The JEE never fails to amaze

Posted on Mon 19 September 2022 in Mathematics

I promised I wouldn't look at the JEE 2022 paper, but couldn't help sneaking a peek. As always, the professors currently making life difficult occasionally get a chance to make the life of all of India's students difficult, and they never cease to amaze.

Welp, this will be a short one. Let's cut to the chase!

The greatest integer less than or equal to $$\int_1^2 \log_2(x^3 + 1) dx + \int_1^{\log_2 9} (2^x - 1)^{1/3} dx$$ is _

Looks fearsome, but peek between the lines and a pattern seems to emerge if you look at the limits of integration and the functions themselves.

\begin{align} y &= \log_2 (x^3 + 1) \\ 2^y &= x^3 + 1 \\ (2^y - 1)^{1/3} &= x \end{align}

Okay, so both the functions are bijections in the domains of integration, and are inverses of each other.
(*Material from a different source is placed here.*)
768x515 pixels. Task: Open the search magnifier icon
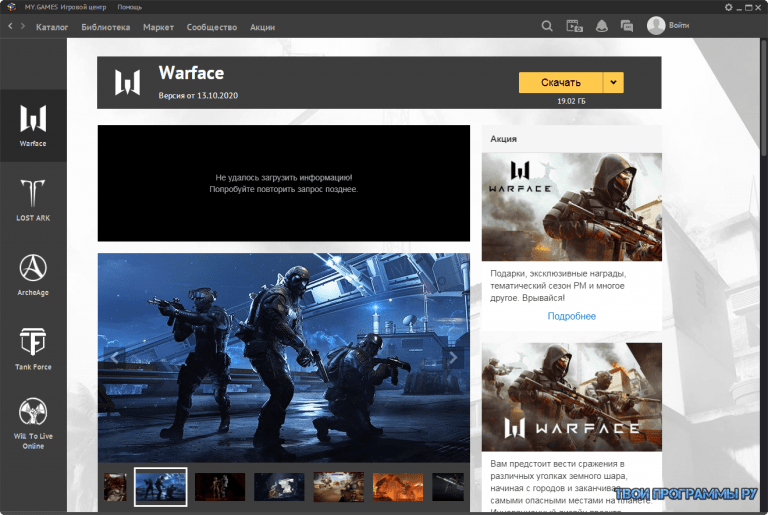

The limits of integration are also inverses! This suggests we should have a closer look at expressions of the form

$$\int_a^b f(x) dx + \int_{f^{-1}(a)}^{f^{-1}(b)} f^{-1}(x) dx$$

See a pattern? Try graphing out what these functions will look like.

Since they're perfect inverses, and the inverse domains also match, these functions will form a rectangle on the cartesian plane, and the integration will be a 'cutout' of this rectangle. Therefore, the answer is $4\log_2(3) - 1 \approx 5.3 > 5$.